■ **Extract to read**
[Start of Attachment]

After tearing down more than 100 home service contractor homepages over the past two years, three mistakes appear with such regularity it's almost diagnostic. Each one quietly costs leads. Each one is fixable in an afternoon. None of them require a rebrand or a new agency.
Mistake #1: Generic value proposition above the fold
The contractor homepage opens with a hero image of a worker on a roof, overlaid with text like 'Quality Roofing Since 1998' or 'Family Owned and Operated' or 'Your Trusted KC Contractor.' These statements are true for every competitor. They tell a visitor nothing about why they should call YOU specifically. They don't promise an outcome.
The test: read your current hero headline aloud. If it could appear on a competitor's site with a different logo and still make sense, it's failing.
Mistake #2: Phone number buried in the footer
The mobile contractor buyer — and 70% of home service buyers ARE on mobile — wants to call. They've scrolled three times trying to find the phone number. They've now opened a second tab to type 'contractor Kansas City' and they're considering a competitor.
Fix: a sticky, mobile-bottom-positioned click-to-call CTA that's visible on every screen, every scroll position. The button should say 'Call (816) XXX-XXXX' not just 'Call now' — showing the number itself accelerates the action because the visitor can verify it's a local number.
Mistake #3: 12-field contact form
Contractor forms ask for: First name, Last name, Email, Phone, Address, City, ZIP, Service type, Property type, Roof age, Square footage, How did you hear about us, Best time to call, Preferred contact method. Many require all 14 fields before submit.
Each additional form field is a friction point. Conversion rate research consistently shows 5+ fields cuts submission rate by 30-50% versus 3 fields. For home service, you only need three fields on the first form: name, phone, address. Everything else can be qualified on the phone call that the form triggers.

[End of Attachment]

■ **Aim of the exercise**
Continue the piece on contractor homepage mistakes from the point where it ends.

■ **Information given**
[Start of Attachment]

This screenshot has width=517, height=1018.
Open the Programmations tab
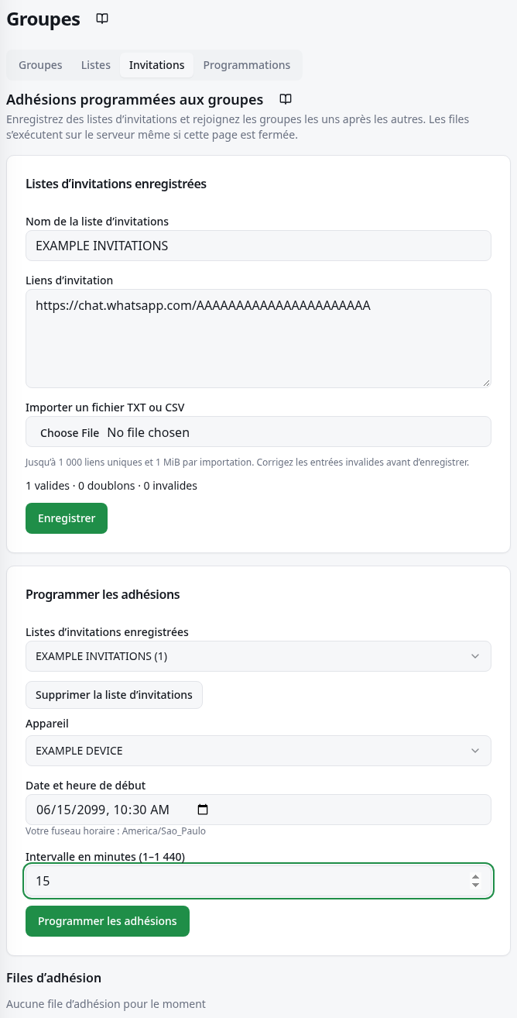pyautogui.click(x=247, y=65)
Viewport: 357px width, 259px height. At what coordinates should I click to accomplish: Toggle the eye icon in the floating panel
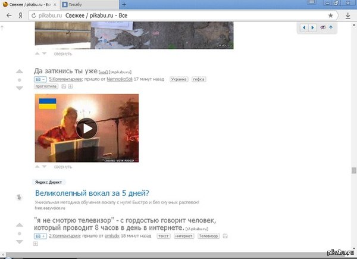pos(323,27)
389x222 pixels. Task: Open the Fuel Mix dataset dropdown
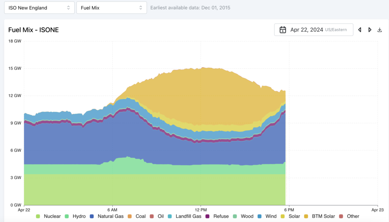point(112,8)
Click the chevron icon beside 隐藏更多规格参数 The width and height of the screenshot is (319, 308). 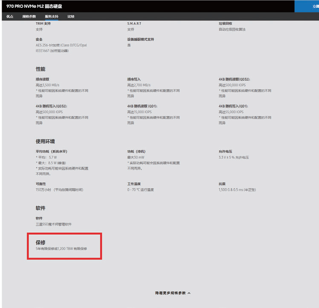(189, 293)
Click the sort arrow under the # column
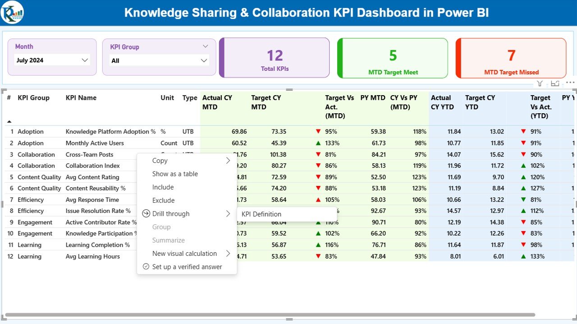The height and width of the screenshot is (324, 577). point(9,121)
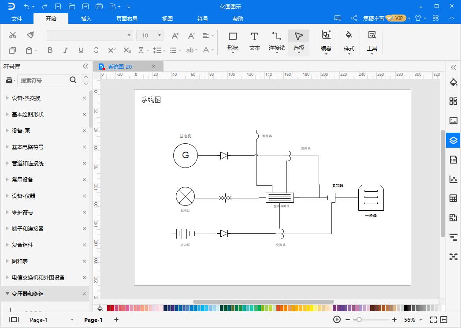The width and height of the screenshot is (461, 328).
Task: Toggle bold formatting
Action: (x=50, y=50)
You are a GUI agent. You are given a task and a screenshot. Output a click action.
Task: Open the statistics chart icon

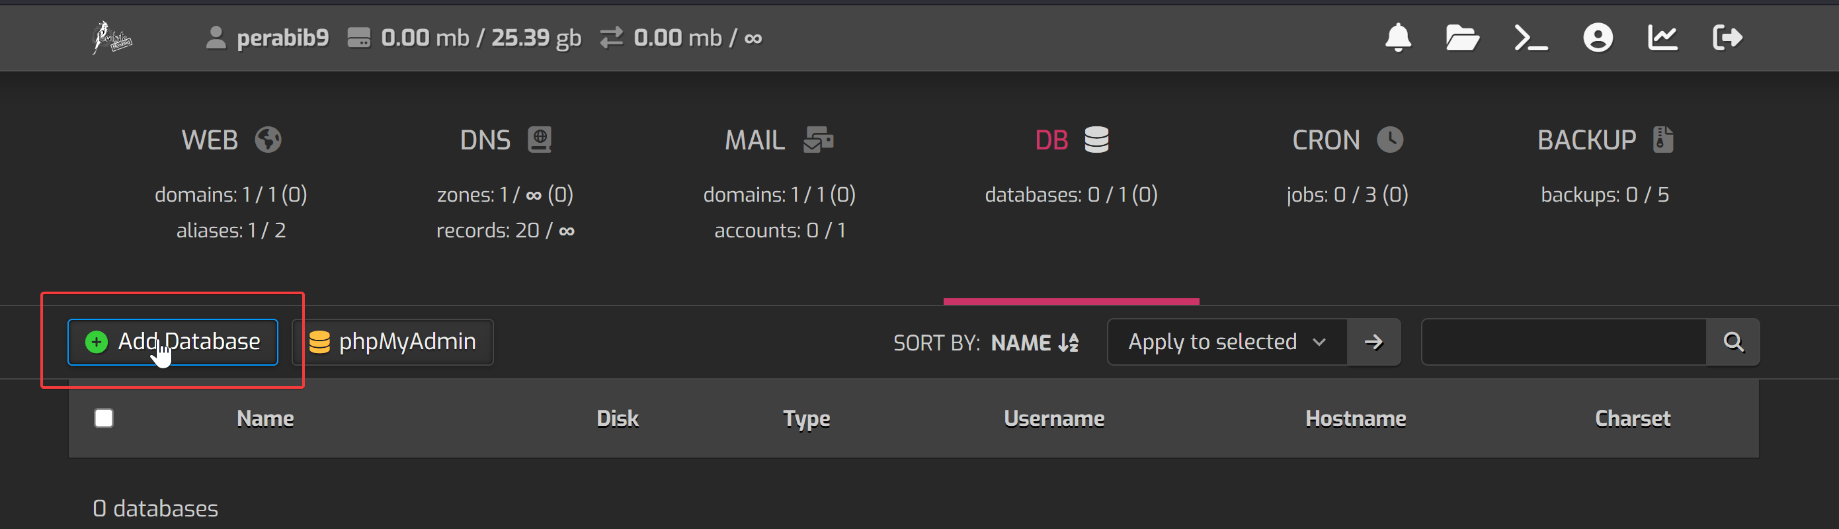(x=1662, y=38)
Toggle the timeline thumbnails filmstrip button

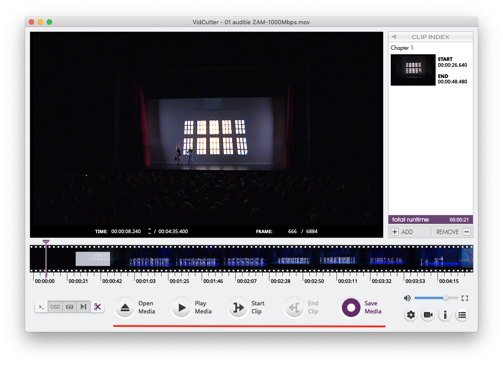[69, 307]
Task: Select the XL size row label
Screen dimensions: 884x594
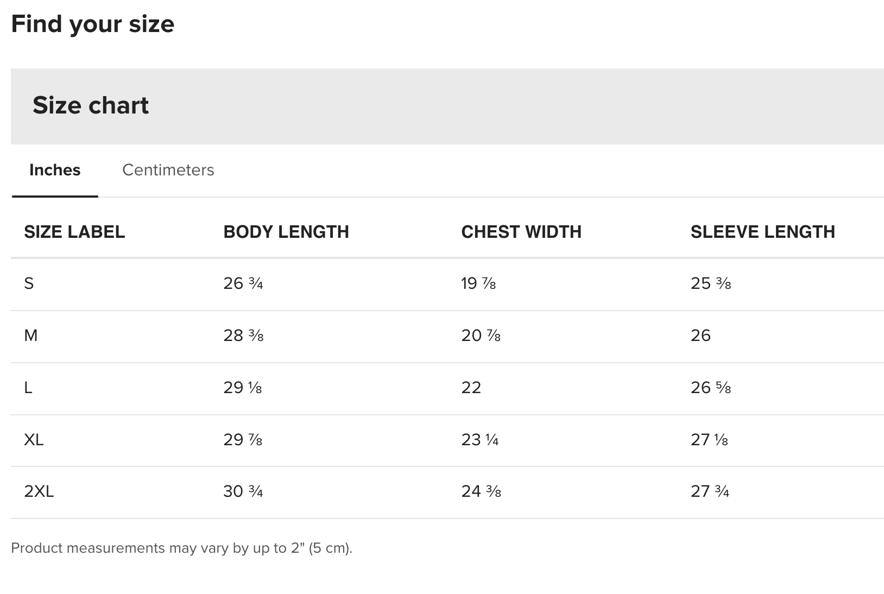Action: (34, 439)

[End of Attachment]

■ **Exercise answer**
If your business absolutely needs more qualifying data before sending a salesperson out, do it in a second step — but only after the prospect has submitted the easy form and you've already captured the lead.
The before-and-after data
An anonymized client of ours — a KC-area roofing contractor — had a homepage with all three of these mistakes when we audited them. Pre-fix homepage conversion rate: 1.4% (industry decent, not great). Post-fix conversion rate after 30 days: 3.6%. Same traffic, more than double the leads, no additional ad spend.
The three fixes took our designer one afternoon. The lift compounds every month thereafter.
What ELSE moves the needle (after the three basics)
- Above-the-fold trust signals: Google rating + review count, BBB rating, certifications, years in business.
- Real photos of YOUR work — before/after pairs are the highest-converting single content type.
- Service-area cities explicitly mentioned (helps local SEO + tells the buyer you serve them).
- An obvious primary CTA that's visually distinct from secondary actions.
- Schema markup so search engines (and AI engines) understand what you do.
But every single one of those is downstream of the three above. Get the basics right first.